Search code examples
androidfacebookfacebook-authenticationfacebook-android-sdk

When to request permissions with Facebook's new Android SDK 3.0?

With Facebook's new Android SDK 3.0 (that was released a few days ago), the process of authentication has changed.

So how do you request a read permission such as "friends_hometown"?

The following code is how I am trying to do it - but I'm quite sure it's not the way you should do this:

Version 1:

protected void onCreate(Bundle savedInstanceState) {
    super.onCreate(savedInstanceState);
    Session.openActiveSession(this, true, new Session.StatusCallback() { // start Facebook login
        @Override
        public void call(Session session, SessionState state, Exception exception) { // callback for session state changes
            if (session.isOpened()) {
                List<String> permissions = new ArrayList<String>();
                permissions.add("friends_hometown");
                session.requestNewReadPermissions(new Session.NewPermissionsRequest(FBImport.this, permissions));
                Request.executeGraphPathRequestAsync(session, "me/friends/?access_token="+session.getAccessToken()+"&fields=id,name,hometown", new Request.Callback() {
                    ...
                });
            }
        }
    });
}

Version 2:

protected void onCreate(Bundle savedInstanceState) {
    super.onCreate(savedInstanceState);
    Session currentSession = Session.getActiveSession();
    if (currentSession == null || currentSession.getState().isClosed()) {
        Session session = Session.openActiveSession(this, true, fbStatusCallback); // PROBLEM: NO PERMISSIONS YET BUT CALLBACK IS EXECUTED ON OPEN
        currentSession = session;
    }
    if (currentSession != null && !currentSession.isOpened()) {
        OpenRequest openRequest = new OpenRequest(this).setCallback(fbStatusCallback); // HERE IT IS OKAY TO EXECUTE THE CALLBACK BECAUSE WE'VE GOT THE PERMISSIONS
        if (openRequest != null) {
            openRequest.setDefaultAudience(SessionDefaultAudience.FRIENDS);
            openRequest.setPermissions(Arrays.asList("friends_hometown"));
            openRequest.setLoginBehavior(SessionLoginBehavior.SSO_WITH_FALLBACK);
            currentSession.openForRead(openRequest);
        }
    }
}

What I'm doing is to request the permission as soon as the session is open - but at this point the code is already starting a Graph API request, thus the permission request comes to late ...
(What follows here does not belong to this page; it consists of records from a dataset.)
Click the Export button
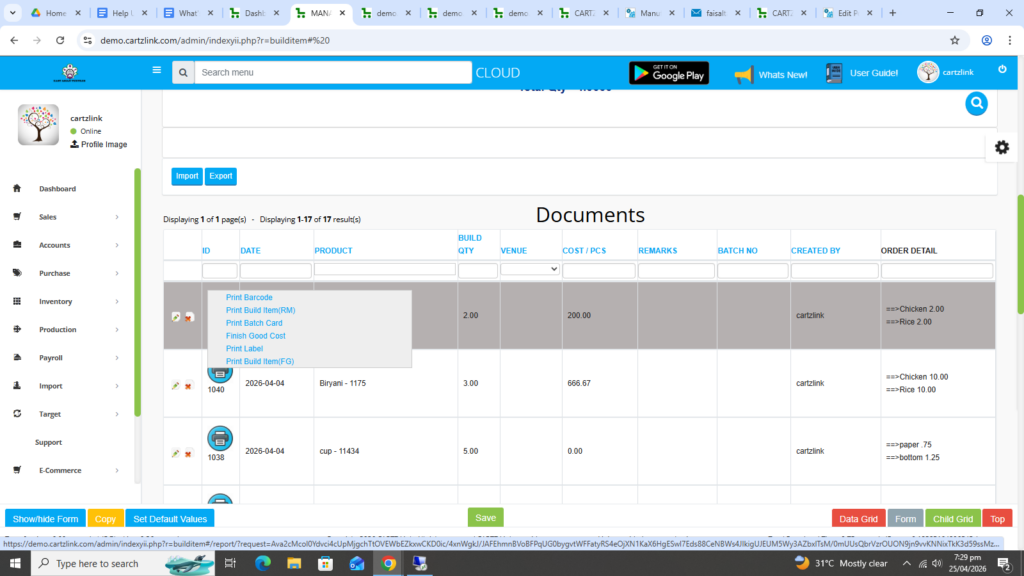 tap(221, 176)
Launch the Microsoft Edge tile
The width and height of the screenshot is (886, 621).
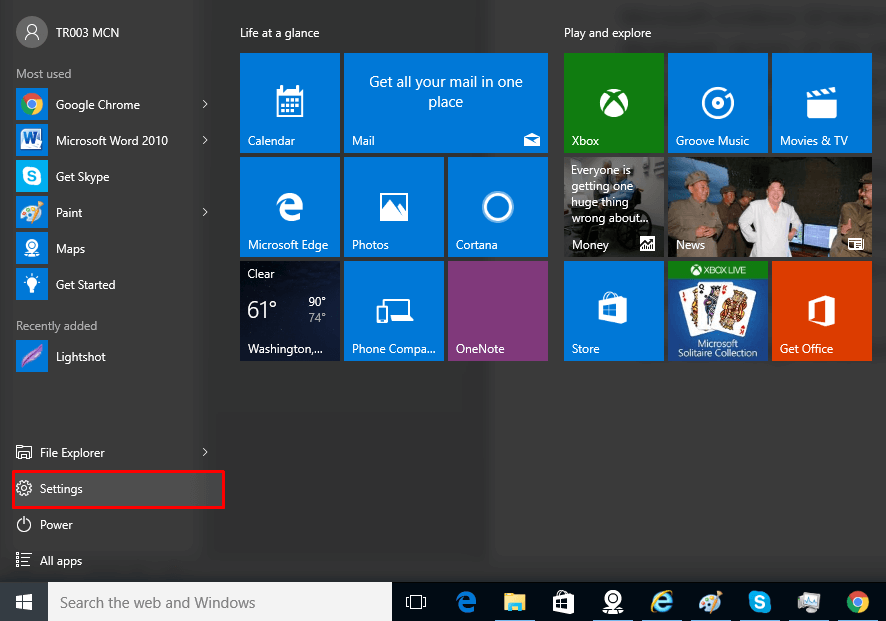point(290,207)
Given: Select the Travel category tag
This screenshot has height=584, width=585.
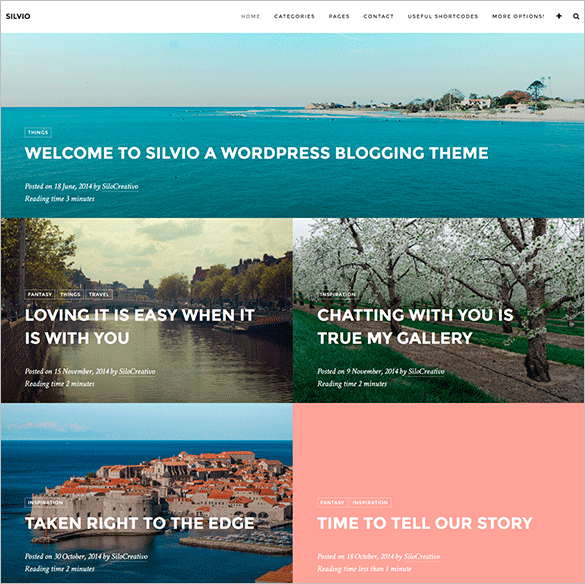Looking at the screenshot, I should tap(99, 294).
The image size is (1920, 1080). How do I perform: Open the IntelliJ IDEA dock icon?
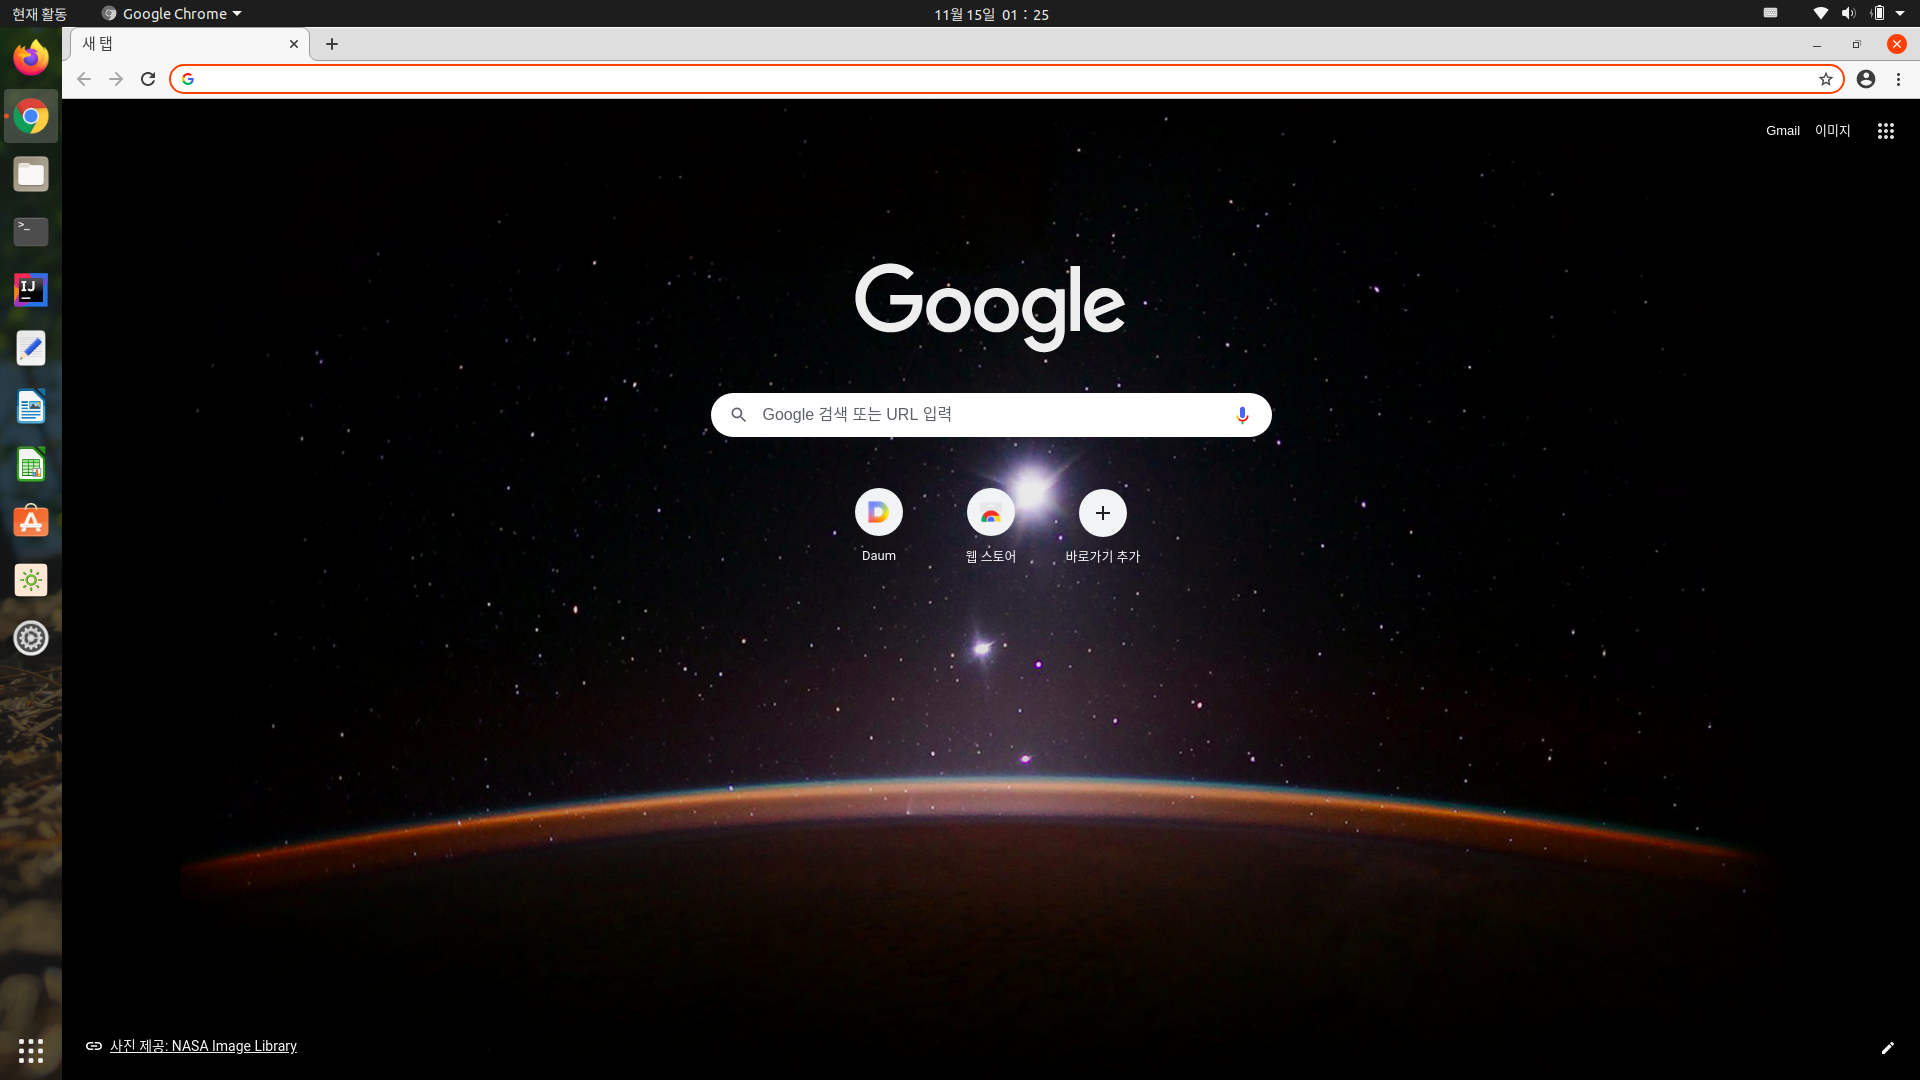31,290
Can't you request a permission at the same time you initialize the session?

Solution

  • I recommend that you read our login tutorial here specifically in step 3. Using the login button that we provide is the most convenient method, (see authButton.setReadPermissions())

    EDIT:

    To set permissions without using the loginbutton is trickier since you will have to do all the session management by hand. Digging into the source code for the login button, this line of code is probably what you need. It looks like you will need to create your own Session.OpenRequest and set it's attributes such as permissions, audience, and login behavior, then get the current session and call openForRead() on your Session.OpenRequest.